* EXCERPT TO READ *
——————————
This is an article from the January-February 2017 issue: Nomads: The Challenge of Reaching People on the Move

Here, There, or Far Away

It’s All About Relationship

Here, There, or Far Away

One afternoon as we were walking home from the market, we passed an elderly man on the road and stopped to exchange the normal series of greetings.  He was surprised to find that foreigners like us were able to speak his language, as well as wear typical Fulbe clothing.  Gesturing to a nearby house, he invited us to come and share dinner with his family that evening, and we happily accepted.  When we showed up at his home later, he seemed a little surprised, but with a big smile he showed us into the house and we sat down on floor cushions.  Looking around the room, we realized that 8 or 9 other guests were already there, sharing traditional mint tea and conversation.  Some of them were people we knew, men we had met in the neighborhood or as students in our English classes.  We greeted one another, and our host made this memorable comment: “Until now you have been meeting the children.  Today you have met the father.”  Without being aware of it, we had been building relationships with members of the same clan, and had now met their leader.   

From 1996 to 2011 we lived and worked among the Fulbe people, also known as Fulani.  We started out in a small settlement in the Sahel of western Mali, then moved to a larger town, and finally pursued a new ministry in a medium-sized city.  The city where we lived was in Mauritania, outside of the Fulbe homeland area, but many had migrated there to work in service-sector jobs, and, in some cases, to provide better education for their children.  Having learned about traditional Fulbe life in the rural area where we started out, we were interested to find that much of their nomadic worldview came along with them when they moved to the city and began adapting to a “modern” lifestyle.
——————————
* ENTRIES *
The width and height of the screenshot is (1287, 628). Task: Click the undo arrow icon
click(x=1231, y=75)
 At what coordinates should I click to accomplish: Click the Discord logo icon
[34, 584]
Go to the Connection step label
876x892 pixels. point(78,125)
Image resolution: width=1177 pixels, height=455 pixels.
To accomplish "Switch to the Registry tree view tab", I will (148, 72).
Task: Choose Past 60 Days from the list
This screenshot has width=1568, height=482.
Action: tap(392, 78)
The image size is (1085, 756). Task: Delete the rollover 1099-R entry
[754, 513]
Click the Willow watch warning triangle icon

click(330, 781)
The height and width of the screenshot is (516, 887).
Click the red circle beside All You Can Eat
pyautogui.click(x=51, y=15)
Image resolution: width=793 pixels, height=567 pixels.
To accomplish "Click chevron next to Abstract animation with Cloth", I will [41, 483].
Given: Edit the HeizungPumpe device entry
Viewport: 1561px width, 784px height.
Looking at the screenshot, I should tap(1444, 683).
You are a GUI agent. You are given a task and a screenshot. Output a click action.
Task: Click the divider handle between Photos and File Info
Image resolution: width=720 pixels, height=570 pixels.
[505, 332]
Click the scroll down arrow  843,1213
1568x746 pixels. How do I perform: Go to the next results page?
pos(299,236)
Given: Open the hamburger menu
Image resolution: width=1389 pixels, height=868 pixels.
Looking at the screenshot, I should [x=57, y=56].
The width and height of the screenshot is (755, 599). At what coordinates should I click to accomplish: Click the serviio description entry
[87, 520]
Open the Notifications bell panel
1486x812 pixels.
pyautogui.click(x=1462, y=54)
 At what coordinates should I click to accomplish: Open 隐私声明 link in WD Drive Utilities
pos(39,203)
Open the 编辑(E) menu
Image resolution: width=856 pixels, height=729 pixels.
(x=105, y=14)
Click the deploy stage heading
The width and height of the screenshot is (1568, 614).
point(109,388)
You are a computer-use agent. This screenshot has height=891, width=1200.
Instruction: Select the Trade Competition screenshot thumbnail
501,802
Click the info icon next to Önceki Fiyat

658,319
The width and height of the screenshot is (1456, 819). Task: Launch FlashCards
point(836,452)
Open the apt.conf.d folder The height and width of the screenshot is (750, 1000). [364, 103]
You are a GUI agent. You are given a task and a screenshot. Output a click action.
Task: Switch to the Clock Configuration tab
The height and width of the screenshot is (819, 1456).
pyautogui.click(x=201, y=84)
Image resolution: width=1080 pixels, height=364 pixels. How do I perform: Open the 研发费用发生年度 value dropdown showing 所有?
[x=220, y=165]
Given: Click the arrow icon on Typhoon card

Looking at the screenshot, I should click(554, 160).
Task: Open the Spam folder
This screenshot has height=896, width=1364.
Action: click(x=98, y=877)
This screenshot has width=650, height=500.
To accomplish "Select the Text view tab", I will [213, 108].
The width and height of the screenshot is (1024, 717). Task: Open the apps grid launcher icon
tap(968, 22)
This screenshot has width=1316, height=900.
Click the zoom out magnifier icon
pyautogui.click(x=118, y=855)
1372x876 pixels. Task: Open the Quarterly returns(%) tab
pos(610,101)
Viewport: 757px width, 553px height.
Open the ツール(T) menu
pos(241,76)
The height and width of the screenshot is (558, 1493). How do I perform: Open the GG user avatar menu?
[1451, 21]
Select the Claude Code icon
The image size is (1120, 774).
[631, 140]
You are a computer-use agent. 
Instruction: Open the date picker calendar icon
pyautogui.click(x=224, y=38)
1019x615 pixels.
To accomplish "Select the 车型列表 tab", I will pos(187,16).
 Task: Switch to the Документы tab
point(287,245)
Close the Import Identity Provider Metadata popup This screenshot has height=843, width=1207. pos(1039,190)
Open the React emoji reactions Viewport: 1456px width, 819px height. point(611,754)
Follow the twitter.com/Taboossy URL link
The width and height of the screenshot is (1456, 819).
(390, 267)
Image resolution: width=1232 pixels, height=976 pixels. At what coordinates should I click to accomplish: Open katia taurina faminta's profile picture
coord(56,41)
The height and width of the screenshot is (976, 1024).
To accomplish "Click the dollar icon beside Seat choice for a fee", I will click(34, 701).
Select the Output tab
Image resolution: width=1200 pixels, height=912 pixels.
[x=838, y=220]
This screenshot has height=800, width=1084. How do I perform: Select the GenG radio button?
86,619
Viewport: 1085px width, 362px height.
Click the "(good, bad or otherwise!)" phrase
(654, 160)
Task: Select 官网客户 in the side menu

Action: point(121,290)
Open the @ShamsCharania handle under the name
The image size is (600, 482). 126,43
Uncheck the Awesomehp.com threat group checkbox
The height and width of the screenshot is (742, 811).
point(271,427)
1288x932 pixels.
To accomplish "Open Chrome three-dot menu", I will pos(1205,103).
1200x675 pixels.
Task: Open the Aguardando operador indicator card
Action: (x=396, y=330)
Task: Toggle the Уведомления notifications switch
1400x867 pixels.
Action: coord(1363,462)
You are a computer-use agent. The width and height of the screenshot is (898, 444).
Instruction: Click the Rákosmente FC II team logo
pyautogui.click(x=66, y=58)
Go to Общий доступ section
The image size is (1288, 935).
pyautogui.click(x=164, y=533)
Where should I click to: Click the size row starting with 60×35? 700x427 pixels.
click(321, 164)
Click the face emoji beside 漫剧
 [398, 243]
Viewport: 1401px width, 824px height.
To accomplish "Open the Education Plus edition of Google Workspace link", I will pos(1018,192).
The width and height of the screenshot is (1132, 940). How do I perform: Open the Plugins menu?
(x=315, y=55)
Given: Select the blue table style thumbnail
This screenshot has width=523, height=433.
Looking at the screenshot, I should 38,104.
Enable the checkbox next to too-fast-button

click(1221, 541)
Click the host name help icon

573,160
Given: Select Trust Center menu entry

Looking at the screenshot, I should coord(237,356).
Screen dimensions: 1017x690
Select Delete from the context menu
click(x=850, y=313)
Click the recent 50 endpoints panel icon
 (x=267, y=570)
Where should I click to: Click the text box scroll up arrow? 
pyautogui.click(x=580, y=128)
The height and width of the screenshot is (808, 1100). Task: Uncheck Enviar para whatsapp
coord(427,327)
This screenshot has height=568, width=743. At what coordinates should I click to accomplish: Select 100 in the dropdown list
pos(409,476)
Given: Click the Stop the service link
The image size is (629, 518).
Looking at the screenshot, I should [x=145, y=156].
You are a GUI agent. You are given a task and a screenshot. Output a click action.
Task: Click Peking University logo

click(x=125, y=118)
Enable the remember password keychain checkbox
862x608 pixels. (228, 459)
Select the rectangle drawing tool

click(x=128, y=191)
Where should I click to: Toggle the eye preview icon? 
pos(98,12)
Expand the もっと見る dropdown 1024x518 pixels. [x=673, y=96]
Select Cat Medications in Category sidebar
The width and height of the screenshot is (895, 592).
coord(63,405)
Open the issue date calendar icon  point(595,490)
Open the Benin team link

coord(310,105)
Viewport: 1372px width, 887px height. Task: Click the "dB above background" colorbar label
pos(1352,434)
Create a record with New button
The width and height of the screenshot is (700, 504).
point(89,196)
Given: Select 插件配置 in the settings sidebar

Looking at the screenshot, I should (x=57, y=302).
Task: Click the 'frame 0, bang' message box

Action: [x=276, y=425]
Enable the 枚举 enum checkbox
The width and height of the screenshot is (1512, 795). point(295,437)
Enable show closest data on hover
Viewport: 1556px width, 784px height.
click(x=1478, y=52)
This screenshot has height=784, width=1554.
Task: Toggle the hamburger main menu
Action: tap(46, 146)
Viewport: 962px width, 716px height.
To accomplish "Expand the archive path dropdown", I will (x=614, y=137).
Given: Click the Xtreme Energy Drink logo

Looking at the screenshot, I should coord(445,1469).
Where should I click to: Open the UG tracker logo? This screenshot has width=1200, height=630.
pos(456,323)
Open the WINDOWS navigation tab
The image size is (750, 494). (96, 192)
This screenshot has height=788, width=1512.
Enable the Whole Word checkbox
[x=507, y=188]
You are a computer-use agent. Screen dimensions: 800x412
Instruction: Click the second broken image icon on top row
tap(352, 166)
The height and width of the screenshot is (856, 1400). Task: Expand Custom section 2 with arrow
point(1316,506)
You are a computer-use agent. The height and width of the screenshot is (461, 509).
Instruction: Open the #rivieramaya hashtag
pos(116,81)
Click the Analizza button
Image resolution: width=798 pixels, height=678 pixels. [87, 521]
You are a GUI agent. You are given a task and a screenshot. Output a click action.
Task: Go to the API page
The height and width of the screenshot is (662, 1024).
——————————
* WRITTEN PROBLEM 1 *
Using the Fulbe article above, mark each statement yes or no, and quote the words of the article that decide it. (a) The elderly man was surprised that the foreigners could speak his language. (b) When the writers arrived for dinner, they were the only guests. (c) The city where the writers lived lay within the Fulbe homeland area.
* WRITTEN PROBLEM 2 *
According to the Fulbe article, during which years did the writers live and work among the Fulbe people?
* WRITTEN PROBLEM 3 *
Please turn the paragraph of the Fulbe article that begins "From 1996 to 2011" into a short bulleted list that keeps its main facts.

* WORKED ANSWER 1 *
(a) Yes: "He was surprised to find that foreigners like us were able to speak his language"
(b) No: "we realized that 8 or 9 other guests were already there"
(c) No: "The city where we lived was in Mauritania, outside of the Fulbe homeland area"

* WORKED ANSWER 2 *
From 1996 to 2011.

* WORKED ANSWER 3 *
- Lived and worked among the Fulbe, also called Fulani, from 1996 to 2011.
- Began in a small settlement in the Sahel of western Mali, then moved to a larger town, and finally took up a new ministry in a medium-sized city.
- That city was in Mauritania, outside the Fulbe homeland, but many Fulbe had migrated there for service-sector jobs and sometimes for better education for their children.
- Much of the Fulbe nomadic worldview came with them to the city as they adapted to a "modern" lifestyle.